■ **GIVEN EXERCISE**: Format everything in the listing from the line containing "Task: Click the Show button in viewport" down to the line containing "[x=100, y=14]" as a Markdown table. Use the columns Row and Line, number each row, and leave out blank lines.

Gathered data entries
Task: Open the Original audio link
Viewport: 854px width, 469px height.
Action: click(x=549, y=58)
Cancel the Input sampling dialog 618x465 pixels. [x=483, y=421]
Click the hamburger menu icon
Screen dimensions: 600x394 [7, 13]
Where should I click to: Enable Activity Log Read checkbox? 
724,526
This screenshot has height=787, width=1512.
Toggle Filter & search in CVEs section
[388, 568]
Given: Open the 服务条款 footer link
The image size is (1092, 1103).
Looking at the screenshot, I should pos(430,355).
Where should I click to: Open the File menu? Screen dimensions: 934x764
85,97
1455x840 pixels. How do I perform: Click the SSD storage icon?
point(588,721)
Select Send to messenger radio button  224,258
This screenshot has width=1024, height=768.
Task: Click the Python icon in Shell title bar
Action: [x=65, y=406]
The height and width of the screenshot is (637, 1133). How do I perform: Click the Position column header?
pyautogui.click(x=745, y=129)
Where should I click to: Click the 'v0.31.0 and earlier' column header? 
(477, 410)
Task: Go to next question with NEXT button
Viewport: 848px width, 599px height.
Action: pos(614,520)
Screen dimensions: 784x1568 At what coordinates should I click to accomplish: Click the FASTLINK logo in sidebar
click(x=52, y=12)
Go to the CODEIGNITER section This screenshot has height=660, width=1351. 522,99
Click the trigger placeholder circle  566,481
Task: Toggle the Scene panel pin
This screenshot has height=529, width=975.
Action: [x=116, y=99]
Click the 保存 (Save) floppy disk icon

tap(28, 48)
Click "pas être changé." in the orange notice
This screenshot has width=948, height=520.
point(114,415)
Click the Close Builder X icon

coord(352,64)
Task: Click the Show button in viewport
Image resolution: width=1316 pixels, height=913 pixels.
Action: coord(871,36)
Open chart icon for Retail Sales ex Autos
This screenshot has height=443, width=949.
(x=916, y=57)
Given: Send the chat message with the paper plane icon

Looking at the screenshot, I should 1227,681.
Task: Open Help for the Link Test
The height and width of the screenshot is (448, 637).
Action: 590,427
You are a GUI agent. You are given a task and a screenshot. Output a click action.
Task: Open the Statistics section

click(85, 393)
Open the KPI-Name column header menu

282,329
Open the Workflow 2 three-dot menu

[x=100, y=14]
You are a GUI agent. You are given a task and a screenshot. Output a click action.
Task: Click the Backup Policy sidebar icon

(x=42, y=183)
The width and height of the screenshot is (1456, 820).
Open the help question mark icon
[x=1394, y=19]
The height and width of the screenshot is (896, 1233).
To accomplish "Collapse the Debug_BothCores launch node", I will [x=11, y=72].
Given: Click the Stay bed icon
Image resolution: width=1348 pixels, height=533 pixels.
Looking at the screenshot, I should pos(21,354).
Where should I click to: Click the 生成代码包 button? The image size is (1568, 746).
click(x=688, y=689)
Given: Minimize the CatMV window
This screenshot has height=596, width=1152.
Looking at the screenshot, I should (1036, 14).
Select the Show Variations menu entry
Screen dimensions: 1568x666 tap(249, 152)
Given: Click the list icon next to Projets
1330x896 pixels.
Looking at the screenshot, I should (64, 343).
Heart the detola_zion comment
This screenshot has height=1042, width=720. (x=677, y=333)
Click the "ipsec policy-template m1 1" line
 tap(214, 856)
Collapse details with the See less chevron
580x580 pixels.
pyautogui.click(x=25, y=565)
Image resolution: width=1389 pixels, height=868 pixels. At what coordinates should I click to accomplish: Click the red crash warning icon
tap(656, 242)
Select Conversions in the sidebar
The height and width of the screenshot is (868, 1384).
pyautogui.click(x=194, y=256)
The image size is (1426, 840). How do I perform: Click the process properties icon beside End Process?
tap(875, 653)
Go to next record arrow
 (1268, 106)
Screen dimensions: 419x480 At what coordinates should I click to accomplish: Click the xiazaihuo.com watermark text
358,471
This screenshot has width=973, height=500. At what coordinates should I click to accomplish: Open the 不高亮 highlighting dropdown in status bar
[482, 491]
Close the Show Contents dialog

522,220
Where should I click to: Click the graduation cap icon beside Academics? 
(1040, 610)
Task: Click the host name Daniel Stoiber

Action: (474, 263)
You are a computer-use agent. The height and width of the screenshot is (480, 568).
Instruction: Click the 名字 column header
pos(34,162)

■ **SOLUTION TO THIS EXERCISE**:
| Row | Line |
|---|---|
| 1 | Task: Click the Show button in viewport |
| 2 | Image resolution: width=1316 pixels, height=913 pixels. |
| 3 | Action: coord(871,36) |
| 4 | Open chart icon for Retail Sales ex Autos |
| 5 | This screenshot has height=443, width=949. |
| 6 | (x=916, y=57) |
| 7 | Given: Send the chat message with the paper plane icon |
| 8 | Looking at the screenshot, I should 1227,681. |
| 9 | Task: Open Help for the Link Test |
| 10 | The height and width of the screenshot is (448, 637). |
| 11 | Action: 590,427 |
| 12 | You are a GUI agent. You are given a task and a screenshot. Output a click action. |
| 13 | Task: Open the Statistics section |
| 14 | click(85, 393) |
| 15 | Open the KPI-Name column header menu |
| 16 | 282,329 |
| 17 | Open the Workflow 2 three-dot menu |
| 18 | [x=100, y=14] |